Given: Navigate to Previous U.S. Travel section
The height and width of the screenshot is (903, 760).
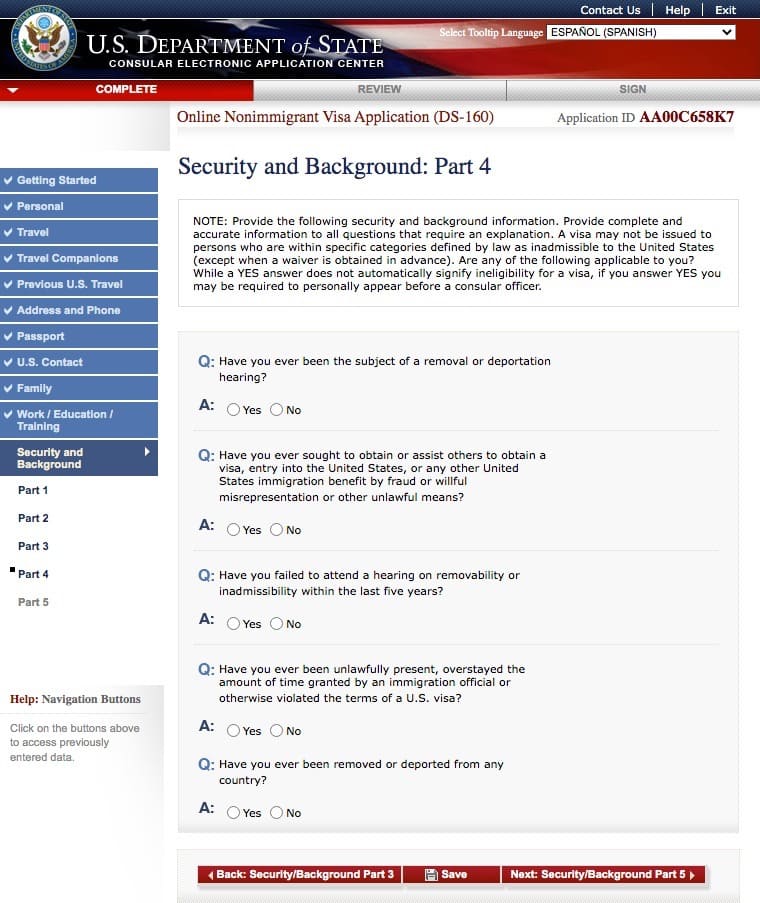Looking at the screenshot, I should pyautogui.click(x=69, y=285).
===
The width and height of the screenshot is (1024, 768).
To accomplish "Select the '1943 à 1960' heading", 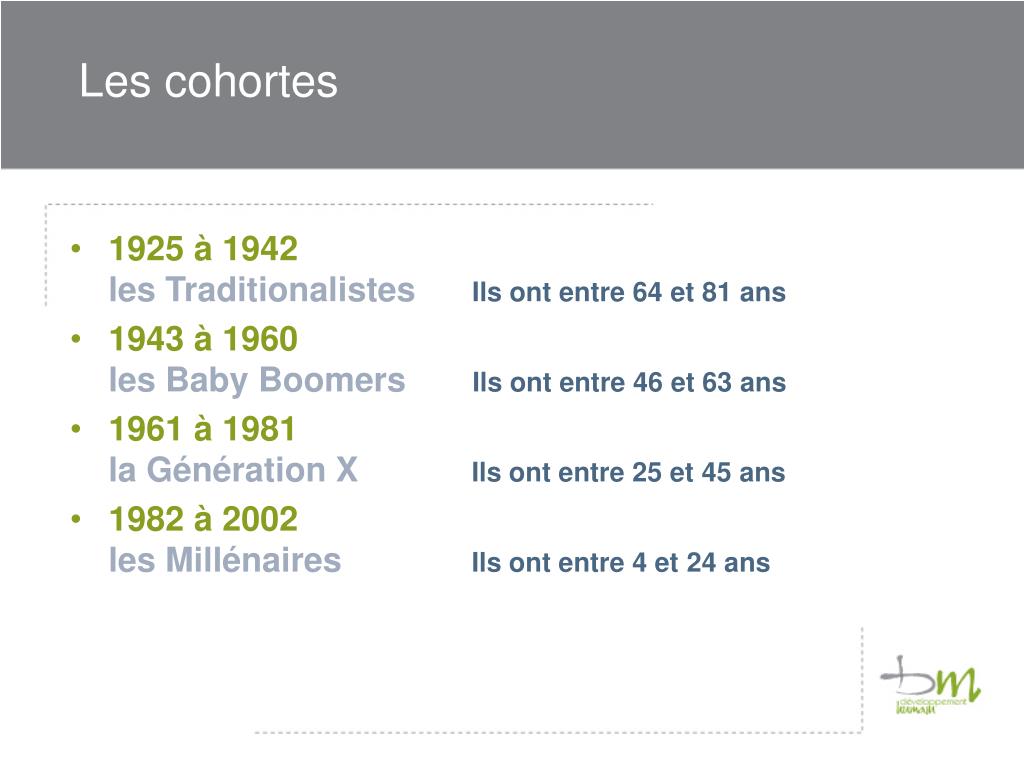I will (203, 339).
===
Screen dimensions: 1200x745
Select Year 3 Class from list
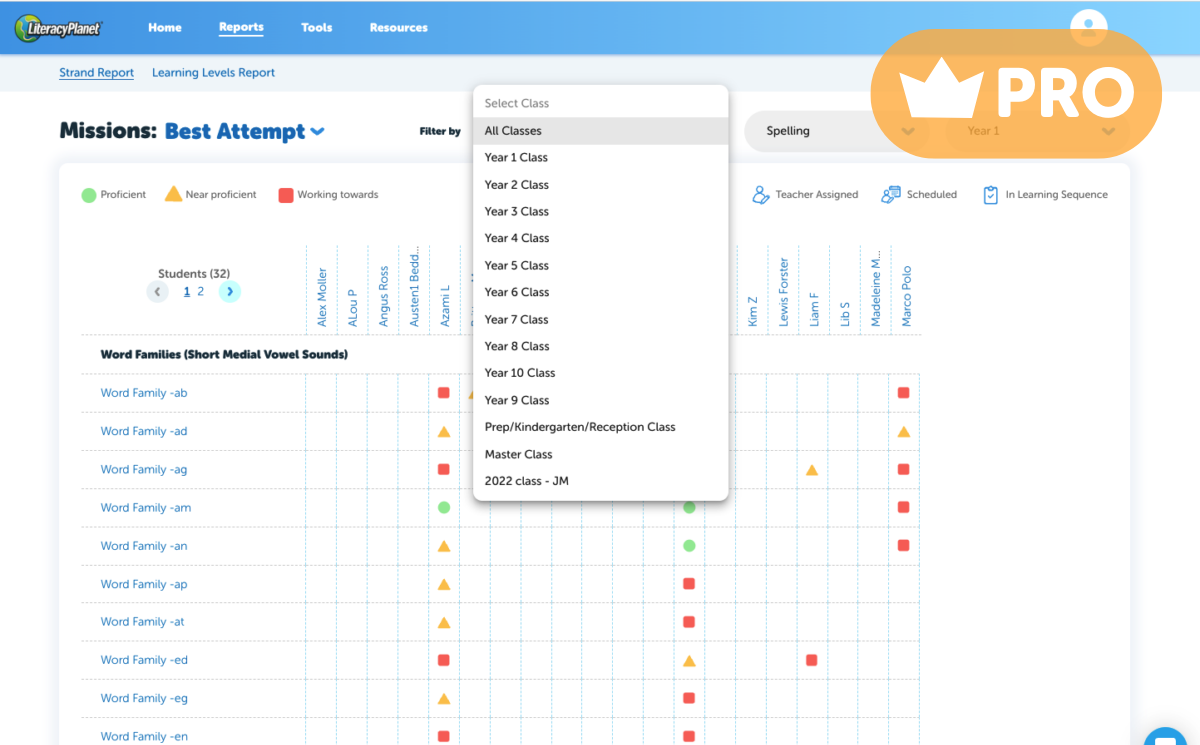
===
To do: As the answer, set down only the lines from the data above between the one holding "Screen dimensions: 1200x745" and the one holding "Select Year 3 Class from list", inclusive, exactly as they read.

Output below:
Screen dimensions: 1200x745
Select Year 3 Class from list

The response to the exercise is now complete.